I'm reading Theorem 1 at page 98 of Vector Measures by Joseph Diestel, John Jerry Uhl. Here we use the Bochner integral.
Theorem 1 Let $(\Omega, \Sigma, \mu)$ be a $\sigma$-finite measure space, $1 \leq p<\infty$, and $(X, |\cdot|)$ be a Banach space. Then $L_{p}(\mu, X)^*=L_{q} (\mu, X^*)$ where $p^{-1}+q^{-1}=1$, if and only if $X^{*}$ has the Radon-Nikodým property with respect to $\mu$.
The isometric isomorphism given in the book is $\varphi: L_{p}(\mu, X)^* \to L_{q} (\mu, X^*)$ such that $$ H (f) = \int_\Omega \langle \varphi(H), f \rangle \mathrm d \mu \quad \forall H \in L_{p}(\mu, X)^*, \forall f \in L_{p}(\mu, X). $$
I feel that below result holds, i.e.,
Corollary: Let $N \in \Sigma$ and $K \in L_{p}(\mu, X)^*$ such that $K(f1_N)=0 \quad \forall f \in L_{p}(\mu, X)$. Then $\varphi (K)1_N = 0$, i.e., $\varphi(K)=0$ on $N$.

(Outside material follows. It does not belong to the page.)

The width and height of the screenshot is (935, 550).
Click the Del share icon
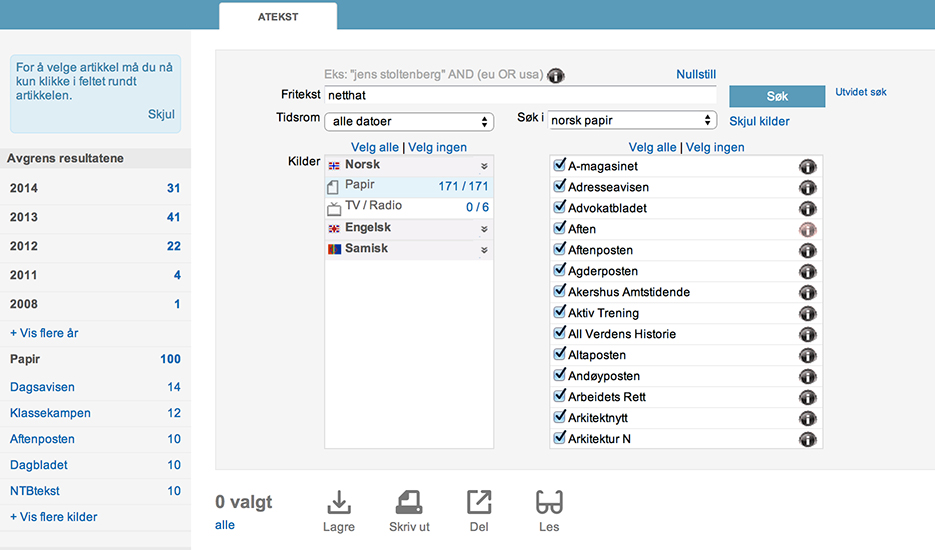coord(479,502)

Could you provide me with some hints? Does it hold in case of other isometric isomorphisms?
Thank you so much for your elaboration.
My attempt: We need to show that $$ \int_N |\varphi(K)|_{X^*} \mathrm d \mu =0. $$
We have $$ K(f1_N) = \int \langle \varphi(K)1_N, f \rangle \mathrm d \mu = 0 \quad \forall f \in L_{p}(\mu, X). $$
It suffices to prove that if $T \in L_{q} (\mu, X^*)$ such that $$ \int \langle T, f \rangle \mathrm d \mu = 0 \quad \forall f \in L_{p}(\mu, X), $$ then $T=0$ $\mu$-a.e.
I posted this question on MSE, but have not received any answer so far. So I post it here.